From the days when computers took up whole rooms and secretaries stood around in front of monster tape drives smiling at cardboard, comes the NCR 390 - introduced in 1962 as a cut-down version of the company's 315 system, and which was known as "the first of NCR’s programmable Visible Record Computers".
VRCs were relatively cheap, as they were built just to fulfil the accounting functions they were designed for, however they sometimes led their builders to believe that they could be programmed to do much more.
Programming a VRC machine beyond its original scope ended up being "a disaster" for companies like Phillips, Olivetti, Kienzle and Triumph Adler, where customers would end up paying £20,000 for additional programming, despite having been sold the idea by salesmen promising a cost "from £3,000".

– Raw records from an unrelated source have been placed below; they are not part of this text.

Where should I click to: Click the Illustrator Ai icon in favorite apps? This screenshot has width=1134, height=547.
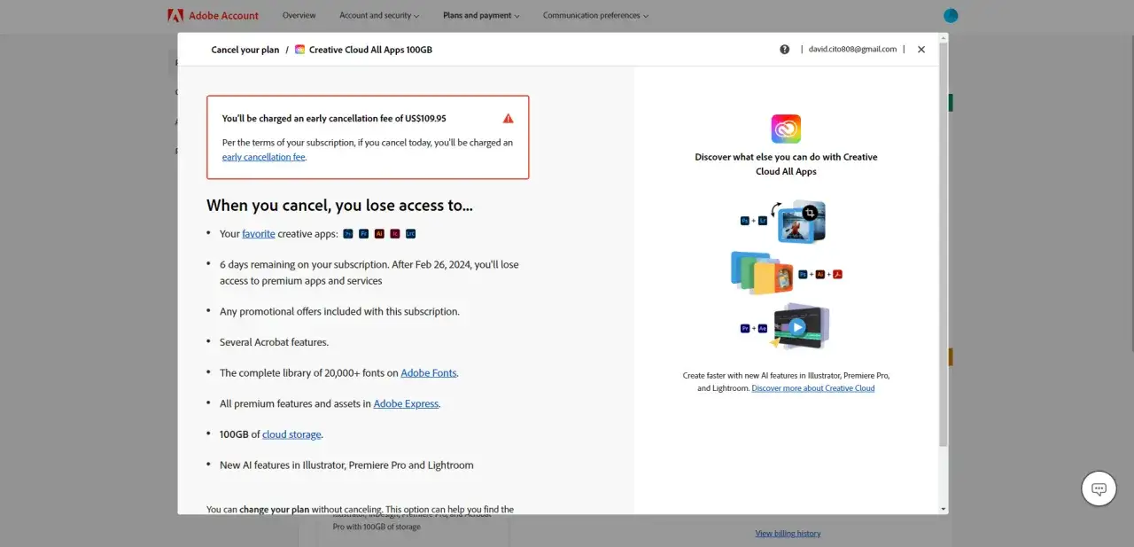coord(379,234)
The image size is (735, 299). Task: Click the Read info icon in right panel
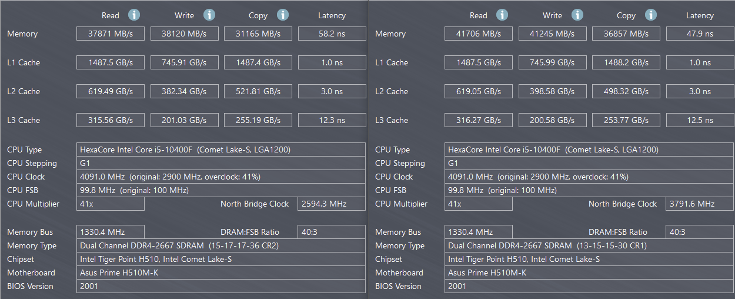(502, 15)
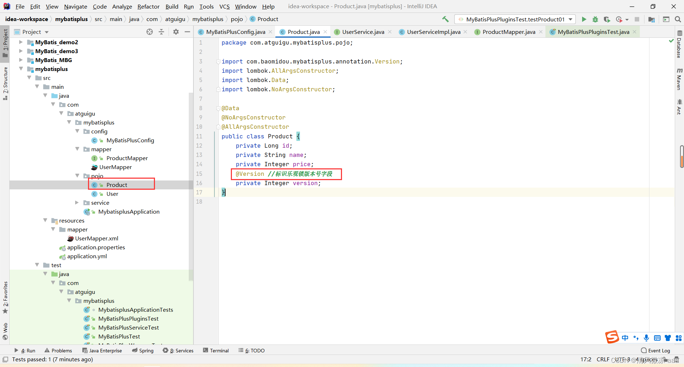Screen dimensions: 684x367
Task: Click the Debug bug icon
Action: pyautogui.click(x=595, y=19)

The unique selling proposition of NCR's particular range was that the output continued to look just like the cards - the "visible records" - from NCR's older accounting machines.

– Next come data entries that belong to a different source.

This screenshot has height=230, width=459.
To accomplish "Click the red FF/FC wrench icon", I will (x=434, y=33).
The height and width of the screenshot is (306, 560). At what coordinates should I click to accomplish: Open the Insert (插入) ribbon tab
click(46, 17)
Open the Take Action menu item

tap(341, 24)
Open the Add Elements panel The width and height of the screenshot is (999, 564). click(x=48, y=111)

This output was recorded upon individual ledger cards which showed a printed record of every transaction on the face, but the reverse held two (or possibly three) magnetic stripes on which the balances were recorded electronically.

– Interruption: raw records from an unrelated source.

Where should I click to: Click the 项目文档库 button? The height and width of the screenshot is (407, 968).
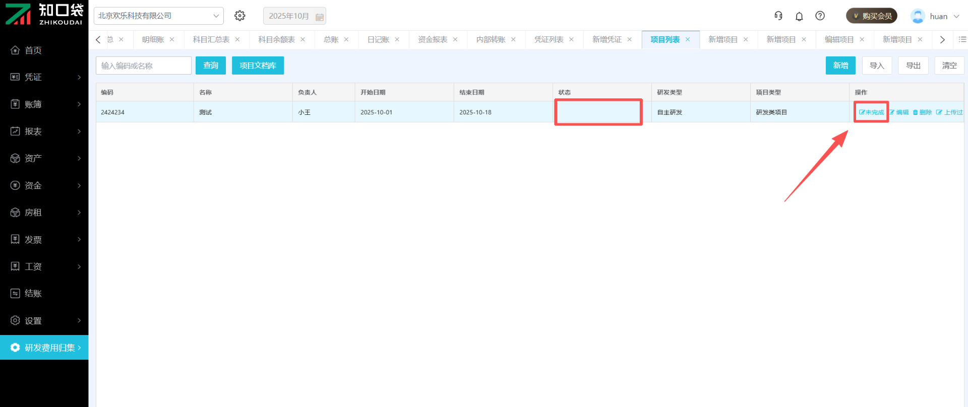(x=258, y=65)
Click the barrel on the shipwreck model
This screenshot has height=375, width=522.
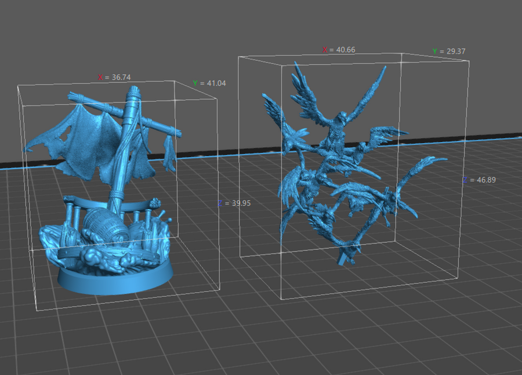click(x=106, y=226)
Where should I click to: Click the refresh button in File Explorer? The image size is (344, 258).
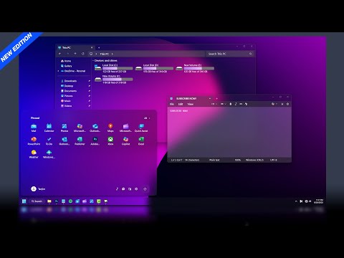click(x=83, y=54)
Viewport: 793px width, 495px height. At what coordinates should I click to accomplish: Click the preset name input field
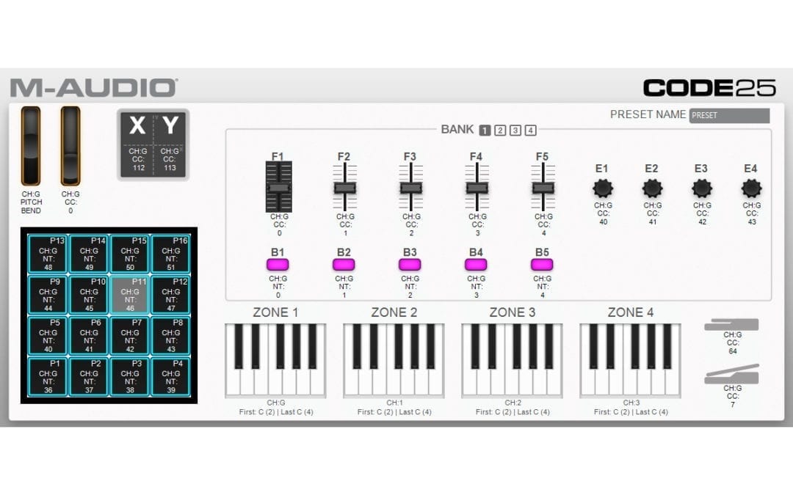coord(728,115)
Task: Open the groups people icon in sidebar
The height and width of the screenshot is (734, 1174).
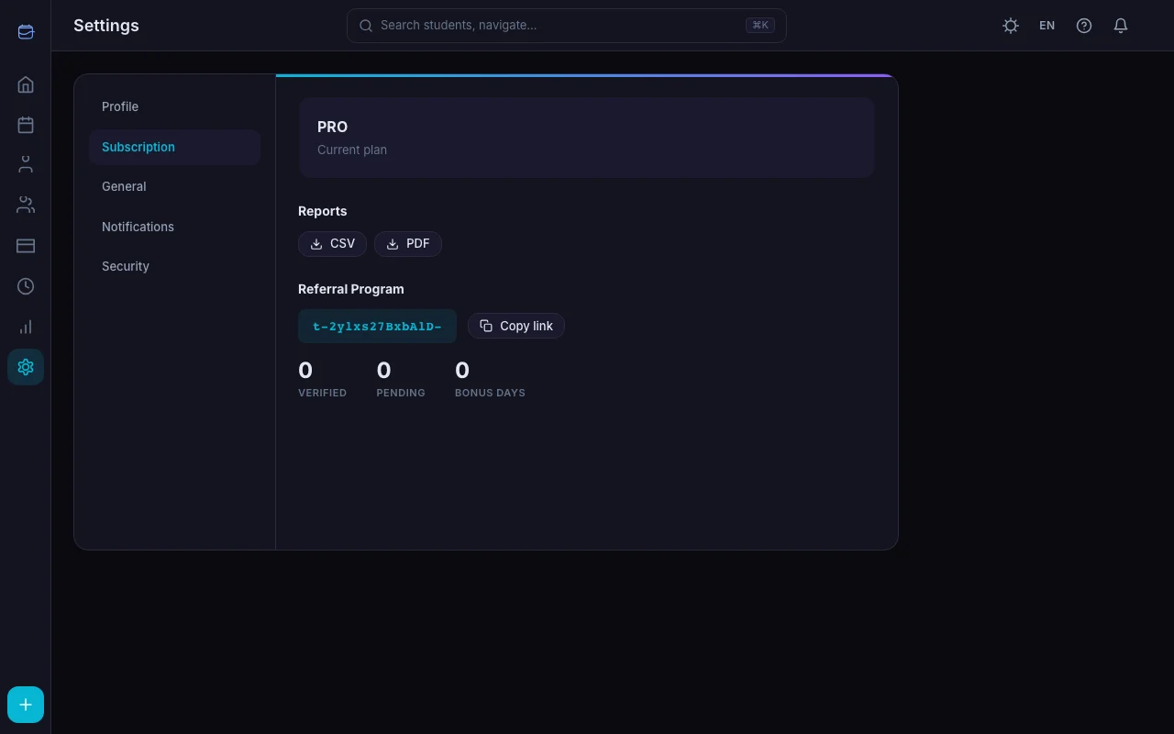Action: (26, 206)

The input to the computer was all on punched paper tape, and the ledger cards stored all the basic data in the stripes, with the front being readable by the accountants just as they had done it since before the war.
Former NCR 500 Visible Record Computer programmer David Addy continues:
"This all seemed like a good idea, but had drawbacks. One or two accountants could not get over the idea that if they wanted to change a figure, they just crossed out the wrong number and wrote a new figure on the front of the card, instead of filling in a proper controlled input form which would be punched on to the paper tape. The mag stripes also did not much like the manual handling involved and so creating replacements for 'dead' cards was frequent. Of course this interrupted the history of previous transactions printed on the front. It was also slow because every card had to be fed manually into the machine to read it and then fed again to write the new data on the stripes. Also the front of the card had to be updated by a laborious tabbing across to type or print a new line in each column. All these routines were crammed into a memory size of 400 words of 8 characters each, and programmed in machine code".